A meeting of middle-class revolutionaries
In an attempt to put the genie of reform and nationalism back into the bottle, the rulers of the various states of the German Confederation deployed a range of repressive measures – bans, censorship, spies and draconian punishments – to buttress their restored rule after the fall of Napoleon. Taking their cue from the French, who overthrew their reactionary king in July 1830, the people of western Germany stepped up their clamour for reform. A group of journalists and publishers in Bavarian-ruled Rhineland Palatinate exploited the freedoms remaining from the period of French rule to organize one of the largest and most spectacular political gatherings of the pre-1848 period: the Hambach Festival.

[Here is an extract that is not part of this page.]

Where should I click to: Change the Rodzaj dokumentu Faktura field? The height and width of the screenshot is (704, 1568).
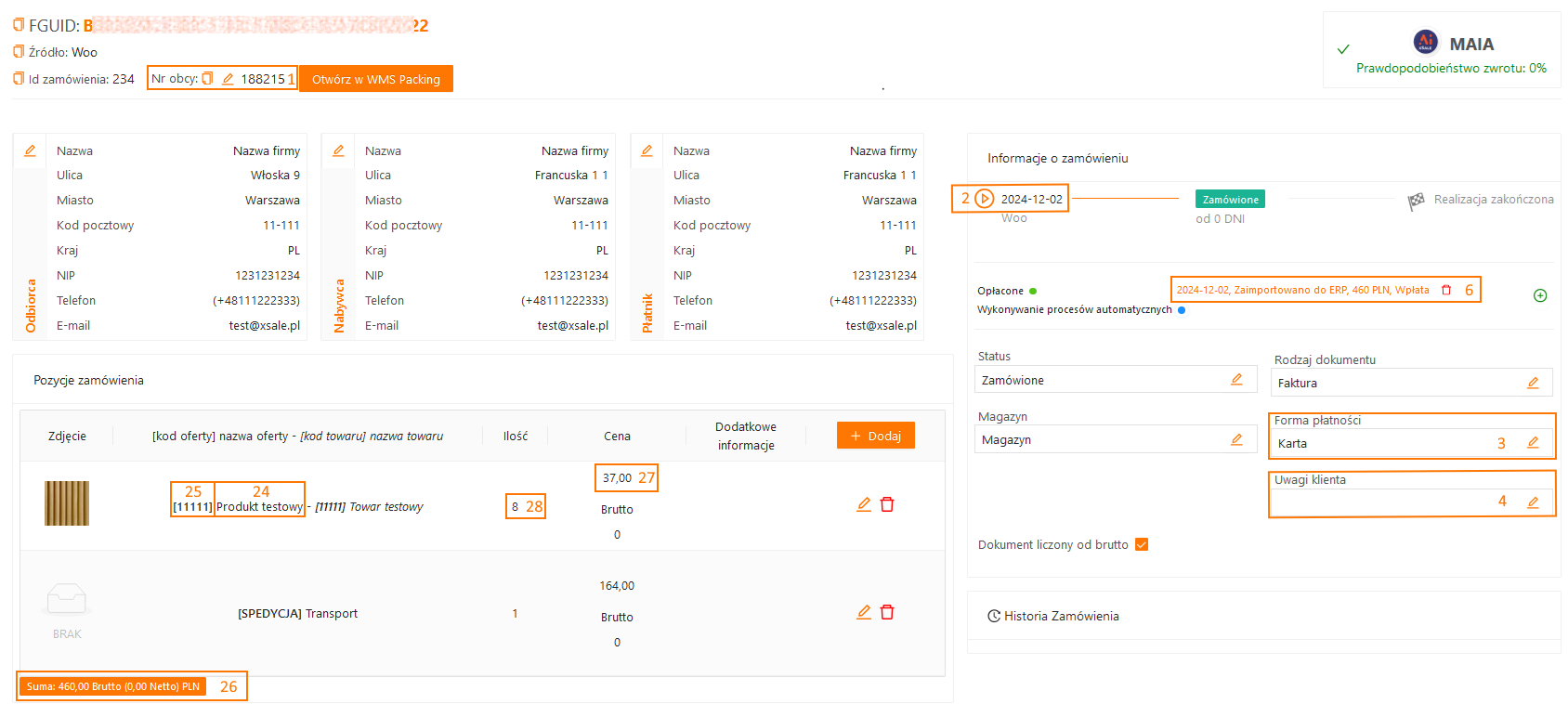coord(1533,383)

As the Bavarian authorities disliked political rallies, the organizers of the meeting sold it as a festival. 27 and 28 May 1832 saw twenty to thirty thousand people, many carrying flags of black, red and gold – the German national colours – gather in the grounds of the ruined Hambach Castle. The participants – ordinary citizens, peasants and students from across Germany – demanded freedom of the press, freedom of expression and assembly, civil rights, popular sovereignty and national unity. After the end of the festival, the initiators were arrested and the display of a German tricolour was banned. It was too late: however hard the authorities cracked down, the German people remained irate. This anger was to boil over into the March Revolutions of 1848.